Dr. Janet Paper, a professor of Microbiology at Benedictine College, elaborated on the family of coronaviruses.
“There are different types of viruses. We classify viruses on their DNA composition, how they replicate themselves and their physical attributes. So, a coronavirus is a round virus with an envelope,” Dr. Paper said.
It is believed that the virus is Zoonotic.
“Zoonotic diseases are diseases that come from animals and can infect humans. An example of a Zoonotic disease is rabies. That’s how we first got it in humans, but since it came from an animal, it can now transmit from human to human, through respiratory contact,” Dr. Paper said.
As of this story’s publication, the COVID – 19 viruses have killed over 2,000 people worldwide. Most of the cases and deaths from COVID – 19 have been in China but other cases have appeared in 24 countries worldwide and among those, 15 confirmed cases in the United States.
As of this date, several companies have teamed with labs such as the University of Philadelphia and Enviro Pharmaceuticals to create a vaccine for COVID – 19, but testing the virus will take far too long for a quick cure.
“You have to do testing.

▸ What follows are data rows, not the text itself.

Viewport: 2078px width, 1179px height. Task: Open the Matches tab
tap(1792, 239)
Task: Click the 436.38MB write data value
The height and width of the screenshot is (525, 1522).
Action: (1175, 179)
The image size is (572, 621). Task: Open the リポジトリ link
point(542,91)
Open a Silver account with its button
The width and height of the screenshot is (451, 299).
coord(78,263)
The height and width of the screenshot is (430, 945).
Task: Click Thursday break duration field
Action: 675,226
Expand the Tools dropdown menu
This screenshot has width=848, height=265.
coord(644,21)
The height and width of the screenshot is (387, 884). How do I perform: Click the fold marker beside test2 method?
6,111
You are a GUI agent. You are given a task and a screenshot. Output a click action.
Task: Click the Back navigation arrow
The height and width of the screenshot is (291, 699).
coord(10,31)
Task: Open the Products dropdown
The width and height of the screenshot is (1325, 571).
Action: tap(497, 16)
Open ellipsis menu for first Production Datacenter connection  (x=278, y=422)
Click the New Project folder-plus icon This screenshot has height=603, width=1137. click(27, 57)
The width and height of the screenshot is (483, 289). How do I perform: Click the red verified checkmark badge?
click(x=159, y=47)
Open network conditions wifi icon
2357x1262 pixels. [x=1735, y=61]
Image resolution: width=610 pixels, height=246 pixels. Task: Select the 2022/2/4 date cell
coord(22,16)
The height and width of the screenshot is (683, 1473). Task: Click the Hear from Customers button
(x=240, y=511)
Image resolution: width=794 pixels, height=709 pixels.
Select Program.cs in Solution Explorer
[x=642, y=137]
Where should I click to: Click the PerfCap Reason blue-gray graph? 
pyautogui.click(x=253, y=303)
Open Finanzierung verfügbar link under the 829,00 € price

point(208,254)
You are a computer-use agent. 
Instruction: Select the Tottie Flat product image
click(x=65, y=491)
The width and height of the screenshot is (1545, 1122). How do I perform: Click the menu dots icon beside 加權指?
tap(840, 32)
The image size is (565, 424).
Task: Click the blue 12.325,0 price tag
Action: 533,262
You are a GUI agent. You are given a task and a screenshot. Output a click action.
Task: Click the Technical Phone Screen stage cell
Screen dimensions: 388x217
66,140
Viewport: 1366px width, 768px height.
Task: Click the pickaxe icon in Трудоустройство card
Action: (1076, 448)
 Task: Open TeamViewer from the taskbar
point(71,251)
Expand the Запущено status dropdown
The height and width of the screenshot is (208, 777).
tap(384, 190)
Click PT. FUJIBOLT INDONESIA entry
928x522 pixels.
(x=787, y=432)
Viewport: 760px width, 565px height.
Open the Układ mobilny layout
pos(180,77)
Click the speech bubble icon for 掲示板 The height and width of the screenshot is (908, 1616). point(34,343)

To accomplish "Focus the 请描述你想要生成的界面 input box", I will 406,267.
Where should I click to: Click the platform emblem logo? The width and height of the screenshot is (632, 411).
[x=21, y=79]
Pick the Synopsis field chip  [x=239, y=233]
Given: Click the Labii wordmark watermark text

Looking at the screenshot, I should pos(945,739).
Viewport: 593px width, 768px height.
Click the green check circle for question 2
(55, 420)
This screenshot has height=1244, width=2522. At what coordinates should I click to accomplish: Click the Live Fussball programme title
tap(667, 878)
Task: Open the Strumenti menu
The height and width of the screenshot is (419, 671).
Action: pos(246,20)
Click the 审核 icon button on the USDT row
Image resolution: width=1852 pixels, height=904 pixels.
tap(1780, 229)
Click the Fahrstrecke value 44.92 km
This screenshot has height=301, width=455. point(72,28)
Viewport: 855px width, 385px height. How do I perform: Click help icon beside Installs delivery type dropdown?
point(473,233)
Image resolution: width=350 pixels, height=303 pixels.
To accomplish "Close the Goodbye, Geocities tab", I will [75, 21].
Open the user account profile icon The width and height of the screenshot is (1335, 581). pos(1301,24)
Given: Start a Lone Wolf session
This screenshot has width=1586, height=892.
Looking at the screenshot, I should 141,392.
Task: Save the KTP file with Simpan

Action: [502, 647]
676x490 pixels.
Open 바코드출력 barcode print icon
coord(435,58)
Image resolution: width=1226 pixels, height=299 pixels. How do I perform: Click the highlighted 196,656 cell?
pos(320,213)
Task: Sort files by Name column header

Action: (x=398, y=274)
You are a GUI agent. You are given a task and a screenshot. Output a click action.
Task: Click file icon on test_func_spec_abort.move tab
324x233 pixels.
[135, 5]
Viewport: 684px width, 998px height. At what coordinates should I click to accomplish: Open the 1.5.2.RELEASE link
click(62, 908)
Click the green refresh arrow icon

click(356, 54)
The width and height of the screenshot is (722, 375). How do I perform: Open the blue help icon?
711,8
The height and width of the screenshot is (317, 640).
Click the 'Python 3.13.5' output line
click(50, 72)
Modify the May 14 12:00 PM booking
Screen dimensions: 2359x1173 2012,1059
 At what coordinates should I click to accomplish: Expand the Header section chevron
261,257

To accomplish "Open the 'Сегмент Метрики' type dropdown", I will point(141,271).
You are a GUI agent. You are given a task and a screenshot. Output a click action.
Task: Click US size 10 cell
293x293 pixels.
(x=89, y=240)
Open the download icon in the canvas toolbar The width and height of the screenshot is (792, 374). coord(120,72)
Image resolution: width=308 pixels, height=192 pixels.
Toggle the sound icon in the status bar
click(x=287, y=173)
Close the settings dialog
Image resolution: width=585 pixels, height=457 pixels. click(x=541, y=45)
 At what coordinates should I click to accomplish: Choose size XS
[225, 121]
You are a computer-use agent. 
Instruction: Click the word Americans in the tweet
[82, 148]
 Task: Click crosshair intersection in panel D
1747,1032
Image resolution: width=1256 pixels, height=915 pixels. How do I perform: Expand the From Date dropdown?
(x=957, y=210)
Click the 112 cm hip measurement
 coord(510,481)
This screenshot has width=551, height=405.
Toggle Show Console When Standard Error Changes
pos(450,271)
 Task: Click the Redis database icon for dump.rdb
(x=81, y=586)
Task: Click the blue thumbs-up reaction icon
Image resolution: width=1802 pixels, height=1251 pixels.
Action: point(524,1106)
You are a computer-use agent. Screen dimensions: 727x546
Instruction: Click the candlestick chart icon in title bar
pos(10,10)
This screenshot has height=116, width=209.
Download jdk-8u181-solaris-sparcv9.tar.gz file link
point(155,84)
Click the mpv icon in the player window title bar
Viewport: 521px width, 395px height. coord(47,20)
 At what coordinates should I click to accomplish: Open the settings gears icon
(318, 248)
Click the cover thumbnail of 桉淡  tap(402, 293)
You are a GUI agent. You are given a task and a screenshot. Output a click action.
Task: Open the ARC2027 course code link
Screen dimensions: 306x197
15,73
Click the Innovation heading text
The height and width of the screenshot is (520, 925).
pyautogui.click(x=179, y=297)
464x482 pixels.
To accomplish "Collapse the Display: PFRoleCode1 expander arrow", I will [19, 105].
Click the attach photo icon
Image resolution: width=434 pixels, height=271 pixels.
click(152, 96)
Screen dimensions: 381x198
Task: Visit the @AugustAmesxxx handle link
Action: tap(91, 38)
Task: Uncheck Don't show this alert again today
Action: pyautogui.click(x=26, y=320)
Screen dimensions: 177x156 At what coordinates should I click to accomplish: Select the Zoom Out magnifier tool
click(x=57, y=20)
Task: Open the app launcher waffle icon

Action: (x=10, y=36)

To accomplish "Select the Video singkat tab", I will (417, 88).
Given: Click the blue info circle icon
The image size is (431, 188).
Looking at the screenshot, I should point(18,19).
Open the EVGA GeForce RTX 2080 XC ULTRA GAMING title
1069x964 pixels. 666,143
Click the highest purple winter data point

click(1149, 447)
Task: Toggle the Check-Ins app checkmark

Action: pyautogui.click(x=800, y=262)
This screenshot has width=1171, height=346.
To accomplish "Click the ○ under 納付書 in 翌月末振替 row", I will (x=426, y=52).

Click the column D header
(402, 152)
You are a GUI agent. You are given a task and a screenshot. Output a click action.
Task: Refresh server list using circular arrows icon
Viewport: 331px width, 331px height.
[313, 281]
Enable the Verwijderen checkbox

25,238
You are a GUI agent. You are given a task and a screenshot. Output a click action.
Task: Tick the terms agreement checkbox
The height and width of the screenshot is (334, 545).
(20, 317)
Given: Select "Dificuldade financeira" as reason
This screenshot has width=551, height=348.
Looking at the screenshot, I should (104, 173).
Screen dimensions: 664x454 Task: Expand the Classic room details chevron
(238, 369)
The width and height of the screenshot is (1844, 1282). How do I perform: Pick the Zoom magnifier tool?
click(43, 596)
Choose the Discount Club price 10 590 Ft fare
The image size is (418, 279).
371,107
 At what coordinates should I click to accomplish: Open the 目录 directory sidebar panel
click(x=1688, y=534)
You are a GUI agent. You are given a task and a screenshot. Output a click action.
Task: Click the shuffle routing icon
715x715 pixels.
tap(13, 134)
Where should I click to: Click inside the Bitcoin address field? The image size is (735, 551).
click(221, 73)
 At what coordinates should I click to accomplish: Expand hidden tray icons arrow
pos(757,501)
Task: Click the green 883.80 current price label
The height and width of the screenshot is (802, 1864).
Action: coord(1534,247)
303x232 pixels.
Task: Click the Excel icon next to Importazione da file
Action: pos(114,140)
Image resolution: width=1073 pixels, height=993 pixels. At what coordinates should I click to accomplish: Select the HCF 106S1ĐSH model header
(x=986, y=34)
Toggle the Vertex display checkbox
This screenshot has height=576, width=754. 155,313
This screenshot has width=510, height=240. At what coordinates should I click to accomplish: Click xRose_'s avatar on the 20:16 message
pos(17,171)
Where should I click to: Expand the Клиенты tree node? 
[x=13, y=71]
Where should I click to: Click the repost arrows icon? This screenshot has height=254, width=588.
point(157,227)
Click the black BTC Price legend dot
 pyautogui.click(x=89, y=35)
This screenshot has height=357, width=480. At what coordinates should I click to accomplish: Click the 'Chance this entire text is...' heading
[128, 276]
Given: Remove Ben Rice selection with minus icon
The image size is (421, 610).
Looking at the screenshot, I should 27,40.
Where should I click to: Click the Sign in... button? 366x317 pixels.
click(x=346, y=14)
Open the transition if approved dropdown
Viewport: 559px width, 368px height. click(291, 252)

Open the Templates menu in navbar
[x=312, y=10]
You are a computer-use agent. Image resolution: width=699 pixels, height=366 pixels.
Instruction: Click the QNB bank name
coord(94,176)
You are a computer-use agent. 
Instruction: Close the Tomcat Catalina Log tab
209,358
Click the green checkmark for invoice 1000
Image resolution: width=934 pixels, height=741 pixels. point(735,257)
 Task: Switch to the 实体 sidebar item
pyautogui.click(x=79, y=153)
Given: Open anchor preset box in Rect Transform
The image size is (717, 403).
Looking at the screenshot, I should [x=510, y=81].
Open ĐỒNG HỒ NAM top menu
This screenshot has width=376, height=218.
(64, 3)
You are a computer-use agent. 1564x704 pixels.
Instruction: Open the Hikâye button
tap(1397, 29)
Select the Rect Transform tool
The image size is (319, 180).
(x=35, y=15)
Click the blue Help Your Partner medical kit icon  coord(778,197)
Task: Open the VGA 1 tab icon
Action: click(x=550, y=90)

You can’t just start injecting people,” Dr. Paper said. “They are using a new technique to develop the vaccine that has not really been used before, so I would not count on the vaccine for a long time.”
Until a vaccine is fully developed, the only way to eliminate the COVID – 19 disease is through quarantining patients that test positive for the disease.
Relative Danger and Protection
The World Health Organization recommends all people take the standard precautions against a cold for preventing disease transmission.
Dr. Michele Hinds at Benedictine College’s Nursing department elaborated on the WHO’s statement.
“There are some measures to protect ourselves. If we found ourselves in an environment where the coronavirus might be, the first issue is to wash your hands,” Dr. Hinds said. “Before you eat something after you eat something; before you meet people and after you meet people; when you touch anything in public, wash your hands.”
Austin Canatella, special to the Circuit, tells about study abroad students returning from Italy regarding the virus.
Dr. Hinds also recommends covering mouths when coughing and sneezing, immediately disposing of all used tissues and fully cooking meat.
As of yet, it does not appear that students at Benedictine College are in any danger from the coronavirus, but there are other dangers in the flu season.
“This year, we’ve actually had more deaths from Influenza than the coronavirus. That’s not to say the coronavirus is not important, because it is, but the people don’t necessarily take the flu seriously either. So, people should get their flu shots,” Dr. Hinds said.
Janet Paper, professor of Microbiology at Benedictine College, commented on the flu virus going around in comparison.
“It’s a changing situation. It’s good to keep track of it, but not to panic,” Dr. Paper said. “In the United States, this year the flu virus that’s going around is pretty severe. As people in the US, we should be way more concerned by the Influenza that’s going around than the Coronavirus.”